ATLANTA – Soon, taxpayers will get a truer picture of how much debt state and local governments have amassed as new, national accounting standards take effect.

Finance officials with school boards, city councils and county commissions across Georgia are getting documents from the state listing their share of the built-up costs of providing retirement checks one day for current workers. The local and state governments will be required, for the first time, to publicly list the unfunded amounts as part of their debt.

“In the year of implementation, the pension liability will significantly reduce the net position of many governments, including school districts,” notes the Department of Education’s instructions to local districts. “A negative balance in net position essentially means that the school district does not currently have all of the resources needed to satisfy its liabilities.”

It’s likely to be surprising to some taxpayers and lead to uncomfortable conversations with voters questioning the amounts – especially if a tepid stock market makes the deficit grow.”

Governments have been hiding massive amounts of future financial liabilities for years, according to Certified Public Accountant Shelia Weinberg, founding and CEO of Truth in Accounting. In Georgia, where the state manages its own pension plans that many local governments also use, the amount of unfunded pension liability is $5.5 billion.

“Most people thought everything was fine because they were balancing the budgets,” she said. “…We totally believe you’re not balancing your budget if you’re not including pensions on your balance sheets.”

The new accounting rules require posting of unfunded pension liabilities for financial reports of the fiscal year that ends June 30. When the next year ends, governments will also have to report unfunded medical expenses for future retirees, which in Georgia total $7.4 billion.

Georgia has a 30-year plan to catch up, but the University System of Georgia only put one-fifth of what it should have in the current budget year — $120 million compared to the $410 million, actuaries figure is necessary. That makes for a bigger deficit and a steeper path to catch up.
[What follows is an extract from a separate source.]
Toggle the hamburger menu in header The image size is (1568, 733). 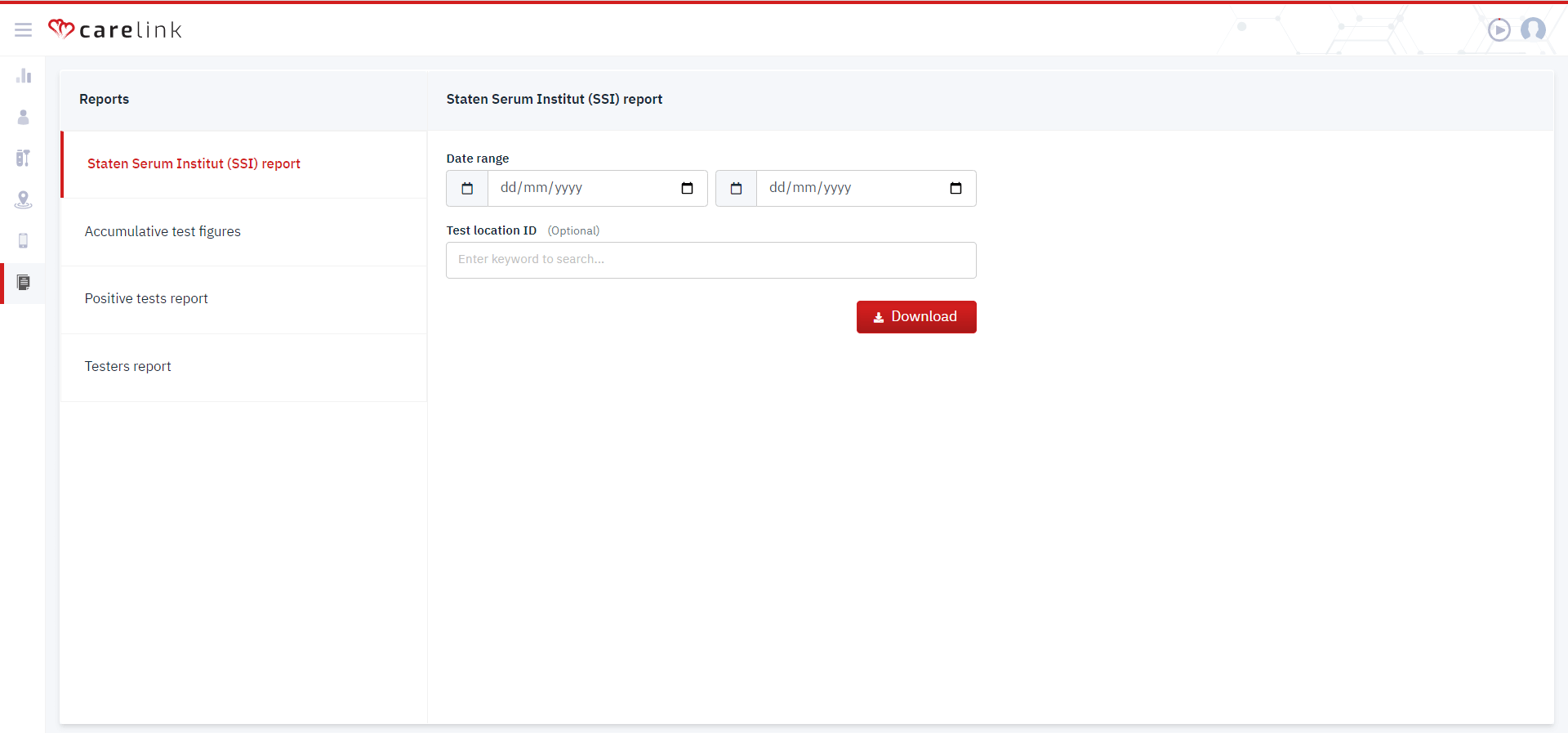point(23,30)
The accounting standards changed because paying the expense of the medical claims and pension benefits when they are doled out means that future taxpayers will be stuck with the costs when they’re not the ones getting the benefit of the government workers’ activity today.

Weinberg’s organization rates Georgia at the middle of the pack compared to other states. But it is one of just a handful that all three of the respected bond-rating agencies, Moody’s, Standard & Poor’s and Fitch, have awarded their highest grade of AAA. Last week, Georgia sold $1.25 billion in bonds, and the rating agencies renewed the state’s top rating for the 25th year, notes Sen. Jack Hill, chairman of the Senate Appropriations Committee.

“Analysts cited Georgia’s conservative fiscal management, replenishment of reserves, moderate debt level and a diversified economy,” said Hill, R-Reidsville. “They noted the state was fully funding its retirement plans and had a history of rapidly amortizing debt.”

The rating agencies consider pensions fully funded if the current minimum contributions have been made.

Another plus, according to Hill, is that the state is wrapping up the current fiscal year with a $513 million surplus which will go into reserves to bring that total above $1 billion, or about 5 percent of total expenditures.

For state officials, the AAA is the prized distinction that proves they’re doing a good job.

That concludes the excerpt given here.